Global and Local Stability for Ghosts Coupled to Positive Energy Degrees of Freedom

TL;DR

This paper introduces a broad class of stable mechanical systems where positive energy degrees of freedom interact with ghosts, showing classical boundedness and stability despite unbounded Hamiltonians, with implications for cosmology and quantum gravity.

Contribution

It presents a new class of stable systems with unbounded Hamiltonians involving ghost interactions, supported by analytical and numerical stability analyses.

Findings

Classical motion is bounded for all initial data.

Conditions for Lyapunov stable equilibrium points are derived.

Numerical evidence supports stability in nonintegrable systems.

Abstract

Negative kinetic energies correspond to ghost degrees of freedom, which are potentially of relevance for cosmology, quantum gravity, and high energy physics. We present a novel wide class of stable mechanical systems where a positive energy degree of freedom interacts with a ghost.
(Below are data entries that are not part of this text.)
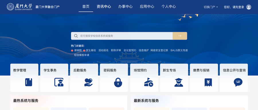Open the 新生专场 graduate cap icon
The height and width of the screenshot is (110, 258).
179,82
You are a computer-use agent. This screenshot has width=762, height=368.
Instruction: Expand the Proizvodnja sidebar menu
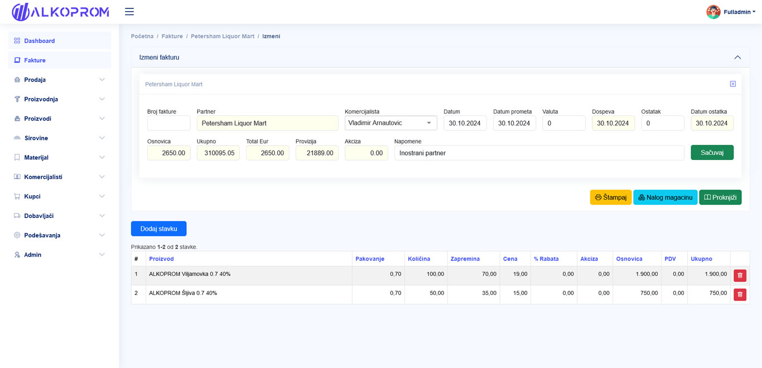59,99
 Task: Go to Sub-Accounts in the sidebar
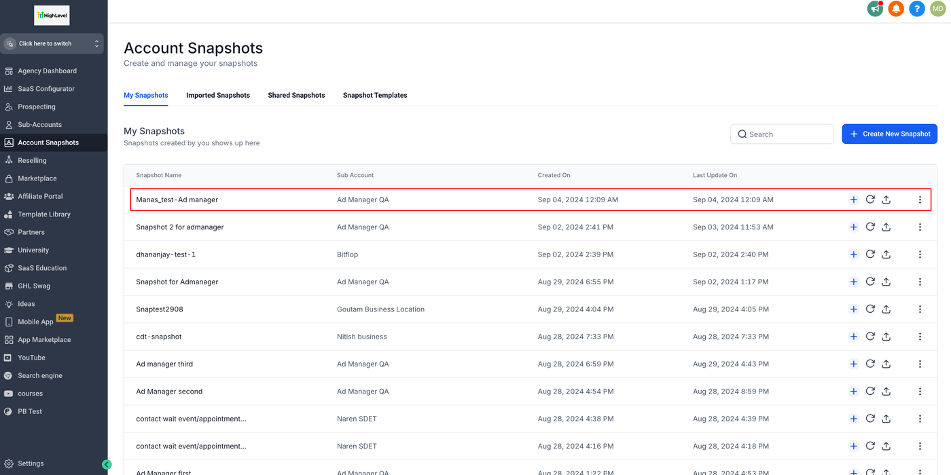39,125
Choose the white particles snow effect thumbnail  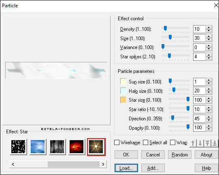coord(19,147)
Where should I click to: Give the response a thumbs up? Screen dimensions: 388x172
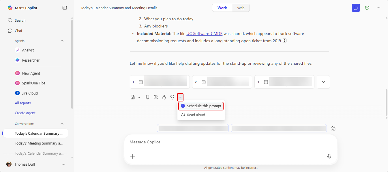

These theories have Hamiltonians unbounded from above and from below, are integrable, and contain free functions. We show analytically that their classical motion is bounded for all initial data. Moreover, we derive conditions allowing for Lyapunov stable equilibrium points. A subclass of these stable systems has simple polynomial potentials with stable equilibrium points entirely due to interactions with the ghost. All these findings are fully supported by numerical computations which we also use to gather evidence for stability in various nonintegrable systems.